Ravikant: I think, but I’m really not that sure. I can’t predict markets, and neither can anyone else. Come to think of it, I’m not even sure there’ll be less startups, actually.
The only real comment I can make is that the market valuations and number of investments have gone up. The entrepreneurs have gained leverage and power. Which is likely to lower returns for investors.
SAI: Pivoting (no pun intended) to another topic — how many VCs want you dead?
Ravikant: Hey, I’m sending them good deals all day long. We’ve gotten about half a dozen Series As and Bs done now on AngelList, and we have 400 happy VCs on the list.
I guess it depends on the VC. If you have no differentiation, if you’re just money, then yes, you’re in trouble, because we’re commoditizing access to startups. But if you have a brand and a reason that the startups want you, then you’re fine. Even better off since you’re getting matched up.

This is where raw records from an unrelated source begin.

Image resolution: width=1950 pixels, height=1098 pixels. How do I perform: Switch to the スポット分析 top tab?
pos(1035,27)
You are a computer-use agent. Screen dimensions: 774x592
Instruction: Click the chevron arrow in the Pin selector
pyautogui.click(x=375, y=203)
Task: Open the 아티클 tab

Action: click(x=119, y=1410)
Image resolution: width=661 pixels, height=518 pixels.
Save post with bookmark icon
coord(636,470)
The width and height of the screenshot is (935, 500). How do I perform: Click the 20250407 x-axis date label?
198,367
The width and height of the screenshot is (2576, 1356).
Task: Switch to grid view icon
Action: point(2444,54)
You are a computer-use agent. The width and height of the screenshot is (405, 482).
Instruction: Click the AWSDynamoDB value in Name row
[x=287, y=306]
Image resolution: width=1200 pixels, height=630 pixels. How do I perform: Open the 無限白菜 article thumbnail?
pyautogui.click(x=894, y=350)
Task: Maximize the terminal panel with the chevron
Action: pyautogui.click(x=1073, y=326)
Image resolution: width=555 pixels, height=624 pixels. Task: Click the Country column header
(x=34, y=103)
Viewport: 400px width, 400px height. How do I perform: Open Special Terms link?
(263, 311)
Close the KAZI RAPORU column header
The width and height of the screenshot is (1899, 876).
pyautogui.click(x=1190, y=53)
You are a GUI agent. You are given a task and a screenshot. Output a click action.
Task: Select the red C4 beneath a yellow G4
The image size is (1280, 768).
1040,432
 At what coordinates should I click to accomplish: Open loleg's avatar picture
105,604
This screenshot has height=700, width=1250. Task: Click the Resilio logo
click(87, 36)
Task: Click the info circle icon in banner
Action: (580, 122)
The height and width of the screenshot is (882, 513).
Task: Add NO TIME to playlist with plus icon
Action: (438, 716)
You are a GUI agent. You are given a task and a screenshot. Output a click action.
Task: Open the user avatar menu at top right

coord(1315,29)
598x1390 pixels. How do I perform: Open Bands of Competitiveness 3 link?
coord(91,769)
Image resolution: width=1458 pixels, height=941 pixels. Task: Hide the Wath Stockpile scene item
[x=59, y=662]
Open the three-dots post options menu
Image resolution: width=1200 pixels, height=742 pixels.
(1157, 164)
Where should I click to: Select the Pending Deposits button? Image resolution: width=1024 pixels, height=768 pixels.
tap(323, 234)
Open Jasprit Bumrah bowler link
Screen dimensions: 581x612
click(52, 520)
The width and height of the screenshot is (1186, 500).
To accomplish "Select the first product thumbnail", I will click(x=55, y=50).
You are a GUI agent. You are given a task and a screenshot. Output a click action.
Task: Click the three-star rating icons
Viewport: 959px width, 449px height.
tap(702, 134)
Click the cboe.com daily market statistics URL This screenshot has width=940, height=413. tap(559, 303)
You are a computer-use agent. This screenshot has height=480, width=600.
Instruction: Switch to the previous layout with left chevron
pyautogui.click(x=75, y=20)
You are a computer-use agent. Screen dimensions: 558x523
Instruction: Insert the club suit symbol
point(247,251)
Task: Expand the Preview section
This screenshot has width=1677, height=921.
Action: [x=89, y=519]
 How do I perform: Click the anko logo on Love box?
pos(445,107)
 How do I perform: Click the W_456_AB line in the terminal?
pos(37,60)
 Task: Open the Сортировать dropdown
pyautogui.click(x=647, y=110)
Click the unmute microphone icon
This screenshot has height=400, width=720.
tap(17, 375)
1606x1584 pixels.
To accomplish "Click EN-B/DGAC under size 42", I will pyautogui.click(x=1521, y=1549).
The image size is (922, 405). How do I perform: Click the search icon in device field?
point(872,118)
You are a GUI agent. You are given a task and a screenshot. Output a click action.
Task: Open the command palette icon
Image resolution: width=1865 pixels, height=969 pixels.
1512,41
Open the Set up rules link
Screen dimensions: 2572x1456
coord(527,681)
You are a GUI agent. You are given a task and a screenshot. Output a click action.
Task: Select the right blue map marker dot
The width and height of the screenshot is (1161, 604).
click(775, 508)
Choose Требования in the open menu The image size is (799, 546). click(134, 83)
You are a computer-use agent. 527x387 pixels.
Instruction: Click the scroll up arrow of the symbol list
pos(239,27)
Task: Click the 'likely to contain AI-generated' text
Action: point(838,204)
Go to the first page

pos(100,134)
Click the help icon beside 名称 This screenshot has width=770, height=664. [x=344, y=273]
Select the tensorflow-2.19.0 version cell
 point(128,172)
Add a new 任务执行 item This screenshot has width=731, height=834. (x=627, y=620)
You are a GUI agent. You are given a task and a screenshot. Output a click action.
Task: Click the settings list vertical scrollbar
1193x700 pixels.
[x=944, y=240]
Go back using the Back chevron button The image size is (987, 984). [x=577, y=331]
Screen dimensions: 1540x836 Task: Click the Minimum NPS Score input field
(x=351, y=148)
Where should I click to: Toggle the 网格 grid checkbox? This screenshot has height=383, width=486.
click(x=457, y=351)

There are startups getting funded that Silicon Valley VCs wouldn’t fund, but they’re getting funded by VCs who aren’t part of the Silicon Valley club.
And a lot of great companies are now coming out of unexpected places, like Groupon, Foursquare, Skype and others that are violating the deeply cherished and somewhat arrogant belief that only the Valley can produce huge companies.
The startup world is flattening, thanks to the web. Thanks to AngelList, I see geographic hotspots bubbling. We’ve received great companies from Estonia, there’s a vibrant startup scene there. There’s also lots of good ones from Chile; “Startup Chile” is cranking them out.
These startups are hitting local markets with local teams and Silicon Valley-class products, but they need investment.
SAI: What do you think of Bryce Roberts leaving AngelList and saying you guys encourage a herd mentality?
Ravikant: We aren’t gatekeepers. Any angel on AngelList can share any company with anyone who follows them. And we don’t espouse a particular style of investing.
Social proof is just one of four things we look at. We put just as much weight on traction, team and product. Strength in one-two of those is usually enough for me to share a startup with my followers.
So to me this is much ado about nothing. We’re trying to stay focused on execution, which is all that matters. There are startups that rely on us and these distractions are a disservice to them.
SAI: Another question has to do with potential conflicts of interest. You’re a “superangel” yourself and you’re matching up startups with other investors. How does that work?
Ravikant: That’s right, I’m an investor in 50 companies. But here’s the thing: I don’t really invest anymore. Once in a blue moon, maybe. I’m too busy with AngelList, and I likely will never raise another personal fund.
Secondly, I don’t even talk to most of the companies I’ve invested in and I’d never give them a competitor’s info. Thirdly, I’ve gotten dozens of companies that are competitors to ones I’m in funded. Fourthly there’s a team of us who look at them. And finally, we tell the startups not to put up sensitive info anyway.
Honestly though, no startup seems to care. It’s the MySpace generation. It’s all out in the open. Investors talk. Might as well go in with your eyes open.